Saved entries
==========

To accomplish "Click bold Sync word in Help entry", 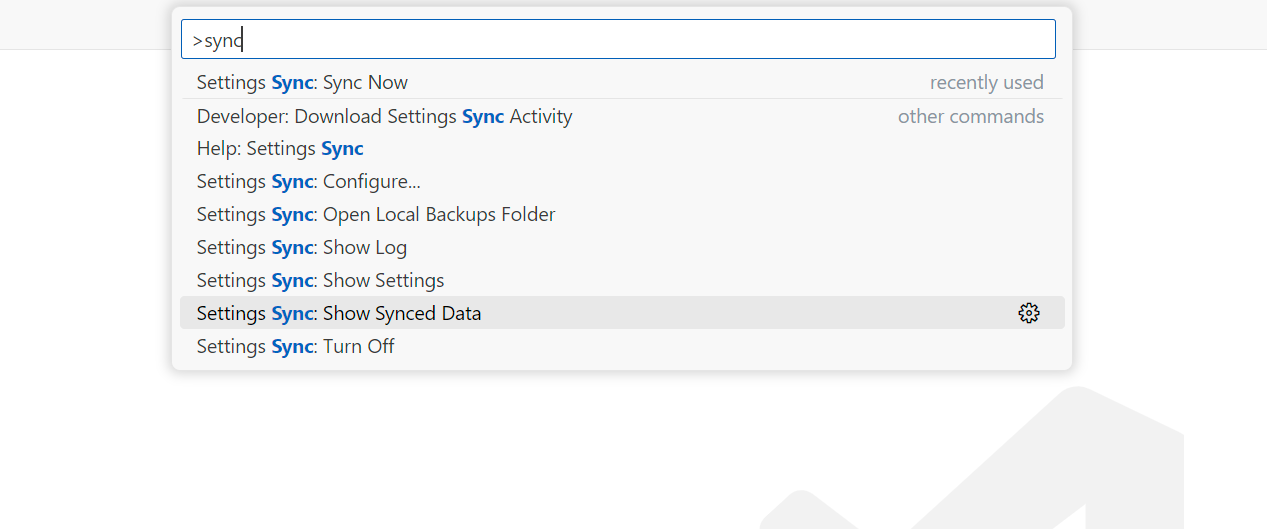I will [x=342, y=149].
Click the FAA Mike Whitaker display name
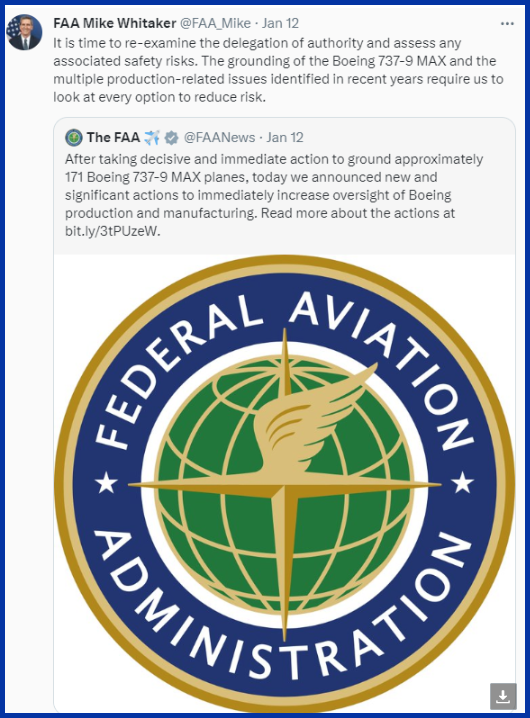The width and height of the screenshot is (530, 718). click(115, 23)
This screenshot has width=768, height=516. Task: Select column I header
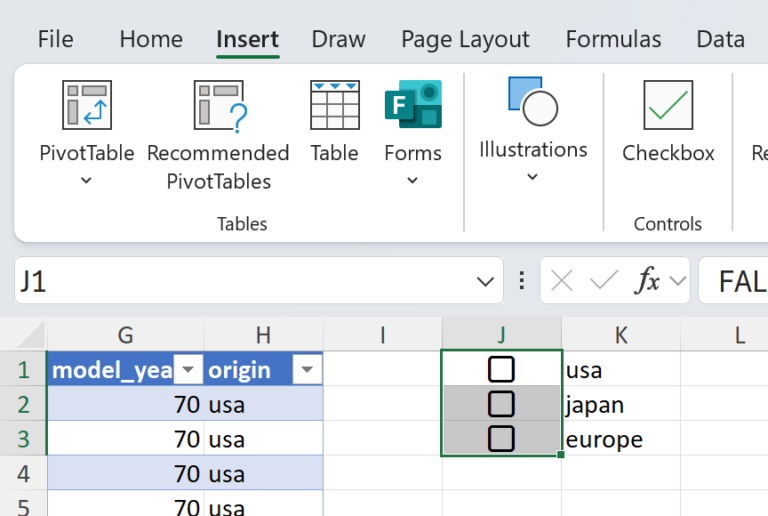382,336
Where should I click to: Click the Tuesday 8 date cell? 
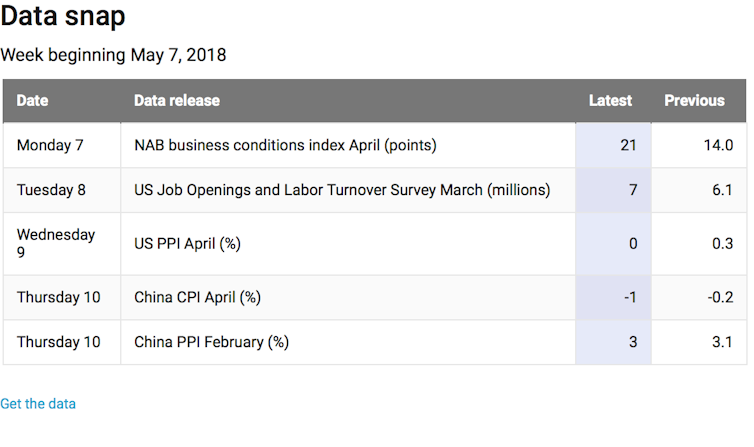pyautogui.click(x=51, y=190)
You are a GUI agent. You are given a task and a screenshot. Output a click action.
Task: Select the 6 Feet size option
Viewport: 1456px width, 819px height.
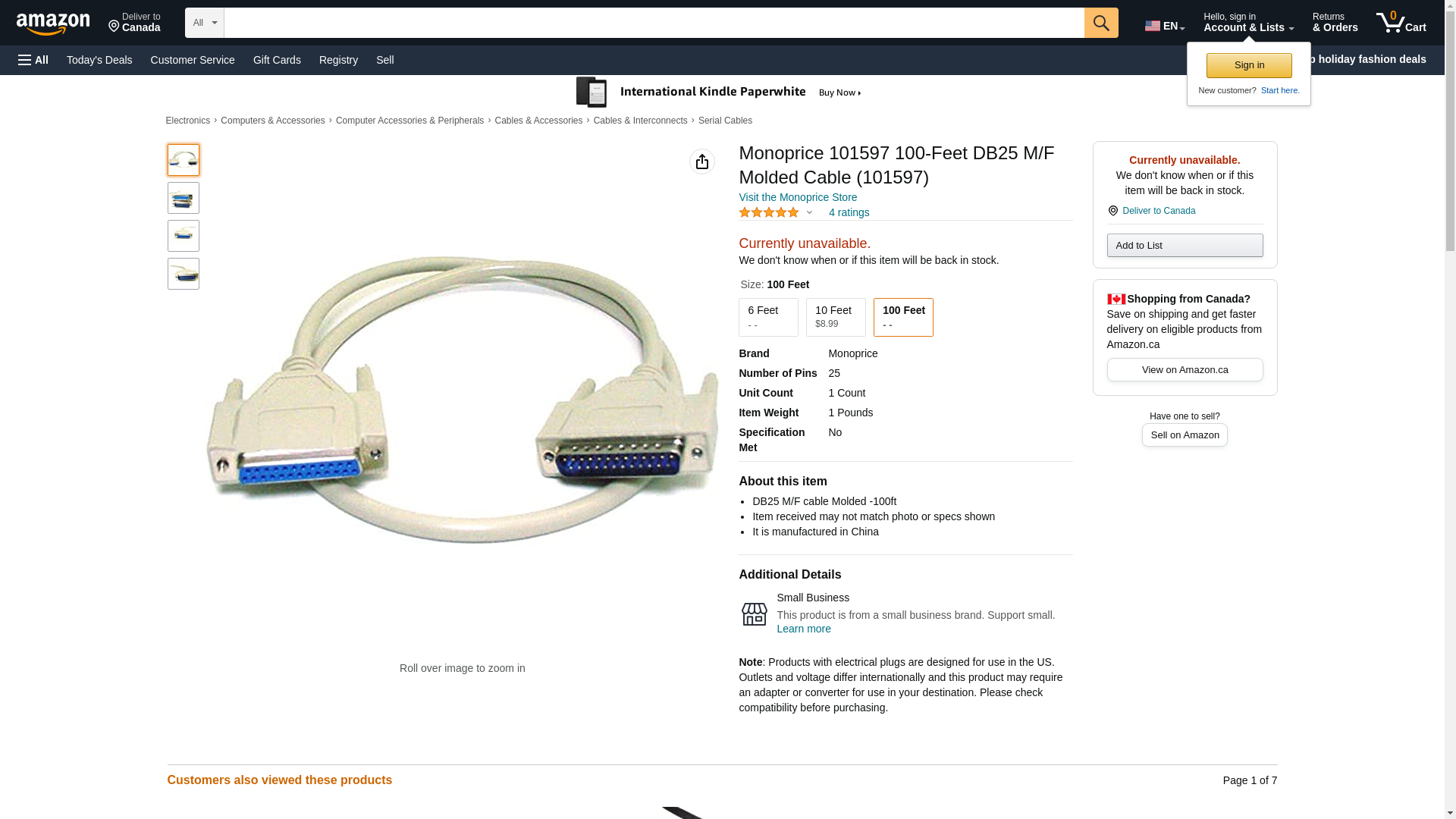coord(768,317)
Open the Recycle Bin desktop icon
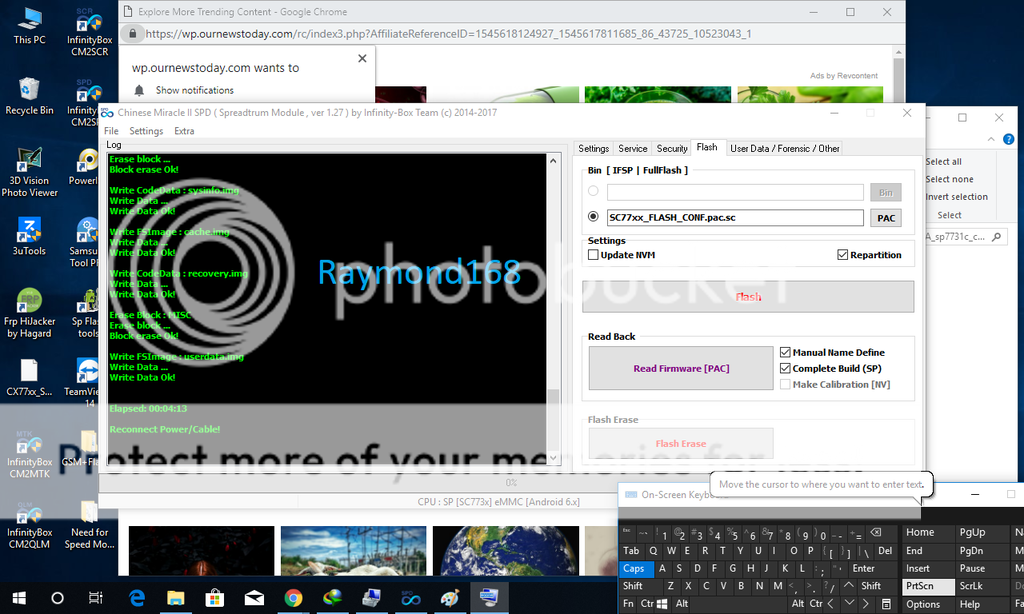 tap(29, 93)
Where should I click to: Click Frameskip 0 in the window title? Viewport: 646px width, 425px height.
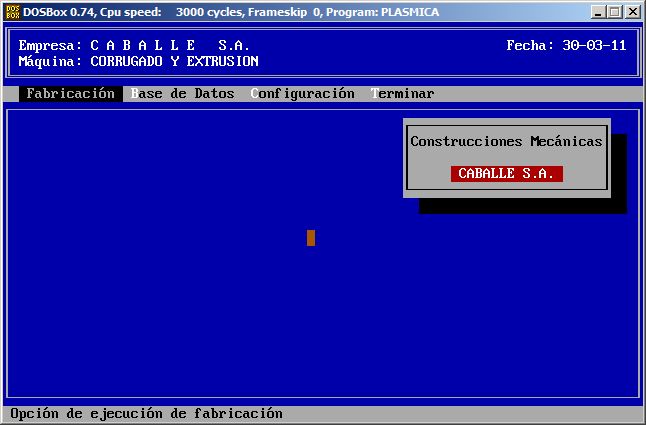pos(285,12)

==========

## Brief
Working from the records above, reproduce exactly the lines from the one with "Viewport: 1456px width, 819px height." through the last line, without the pictures.

## Exercise solution
Viewport: 1456px width, 819px height.
coord(768,317)
Open the Recycle Bin desktop icon
 tap(29, 93)
Where should I click to: Click Frameskip 0 in the window title? Viewport: 646px width, 425px height.
pos(285,12)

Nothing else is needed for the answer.